Wednesday, October 21

The Machine

In seventh grade Performing Arts class, Mr. Agalias asked for a volunteer.

“Someone go to the center of the circle, and start doing something. Anything. Move your arm up and down. Turn your head left to right. Make a noise that corresponds with your action. ‘Swoosh swoosh,’ maybe, or ‘boing boing’. Just do something repetitive.”

Dan, one of our braver classmates, went up first. He turned his knee out, then back in again, saying, “Whee! Whee!” He continued the pattern until Mr. Agalias tapped my head and told me to find an action and noise that fit in with Dan’s. I bent down, and put my arm in the empty space his knee would create, pulling it out every time his knees came back to center. “Boom. Boom.”

We were the machine. One by one, Mr. Agalias would tap us on the head, and each of us would become a working gear of the contraption. Before long, we’d become a bouncing, buzzing, busy cacophony of middle school actors.


Today I find myself part of a very different machine, several thousand miles away from that small theater in Grover Middle School. The machinery of our efforts is much the same as it was those years ago, though our purpose is decidedly more useful. I am in the small tropical paradise of Kanda Valley, working to put the roof on a high new house.

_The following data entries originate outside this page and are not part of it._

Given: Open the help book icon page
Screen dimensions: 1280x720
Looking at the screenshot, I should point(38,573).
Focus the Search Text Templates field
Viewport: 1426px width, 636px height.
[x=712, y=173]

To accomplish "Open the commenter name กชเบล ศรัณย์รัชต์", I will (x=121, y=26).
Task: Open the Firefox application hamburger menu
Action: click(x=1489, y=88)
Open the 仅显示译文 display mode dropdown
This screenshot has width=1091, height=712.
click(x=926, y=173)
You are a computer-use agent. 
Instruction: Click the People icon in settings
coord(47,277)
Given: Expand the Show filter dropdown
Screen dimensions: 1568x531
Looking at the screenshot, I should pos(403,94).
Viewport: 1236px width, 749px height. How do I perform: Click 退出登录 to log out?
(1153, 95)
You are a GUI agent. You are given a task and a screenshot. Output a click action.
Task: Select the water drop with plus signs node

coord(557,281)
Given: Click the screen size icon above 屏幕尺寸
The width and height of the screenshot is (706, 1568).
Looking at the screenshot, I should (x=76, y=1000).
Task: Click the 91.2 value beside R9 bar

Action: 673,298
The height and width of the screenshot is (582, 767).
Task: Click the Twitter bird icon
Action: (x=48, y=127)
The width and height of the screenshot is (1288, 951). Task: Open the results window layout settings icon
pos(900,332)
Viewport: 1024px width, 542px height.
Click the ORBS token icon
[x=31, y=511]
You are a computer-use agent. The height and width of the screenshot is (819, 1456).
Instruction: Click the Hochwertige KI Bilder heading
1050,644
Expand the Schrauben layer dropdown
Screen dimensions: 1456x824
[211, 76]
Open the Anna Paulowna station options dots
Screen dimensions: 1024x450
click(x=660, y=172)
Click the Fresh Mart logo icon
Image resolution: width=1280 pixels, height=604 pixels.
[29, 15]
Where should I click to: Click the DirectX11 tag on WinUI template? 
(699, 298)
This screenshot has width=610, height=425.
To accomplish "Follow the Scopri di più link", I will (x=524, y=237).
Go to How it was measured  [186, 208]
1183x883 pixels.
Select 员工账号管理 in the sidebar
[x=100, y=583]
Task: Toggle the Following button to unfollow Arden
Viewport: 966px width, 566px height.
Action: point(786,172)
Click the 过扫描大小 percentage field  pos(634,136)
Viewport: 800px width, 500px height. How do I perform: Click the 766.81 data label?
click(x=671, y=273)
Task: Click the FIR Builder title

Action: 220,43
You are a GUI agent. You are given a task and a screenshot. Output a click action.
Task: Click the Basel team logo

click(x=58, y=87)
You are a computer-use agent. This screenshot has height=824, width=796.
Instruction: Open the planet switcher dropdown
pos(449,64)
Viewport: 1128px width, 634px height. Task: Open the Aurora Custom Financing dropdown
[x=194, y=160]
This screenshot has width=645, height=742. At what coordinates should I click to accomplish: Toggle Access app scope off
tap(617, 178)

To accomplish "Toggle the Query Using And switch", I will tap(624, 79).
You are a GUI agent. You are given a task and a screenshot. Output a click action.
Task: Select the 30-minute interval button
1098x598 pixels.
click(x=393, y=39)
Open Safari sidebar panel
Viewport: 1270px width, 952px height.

It all begins with the young man on the ground, wearing a shirt reading, “URBAN CHAOS!” He is stamping dirt and rocks and cement together, while a man close by shovels it into metal pans. These pans are picked up and passed, man to man to man to man, up an efficient design of makeshift stairs and scaffolding. Their rhythm is continuous, the pattern accented by grunts and laughs and Kumaoni calls. Cement dumped out on the roof, the trays are passed down to me. I make eye contact with the man below me, and he raises his eyebrows, wordlessly signaling that it’s safe to slide the trays down to him via fraying plastic slide. Whoosh. He runs the trays to the shoveler. And the cycle begins again.

One of the volunteers above me wipes the sweat from the back of his neck, saying, “Man, wouldn’t this be easier if they just had a machine to haul all that cement up here?”

I watch the activity all around me, and shake my head. Look at us. We are the machine.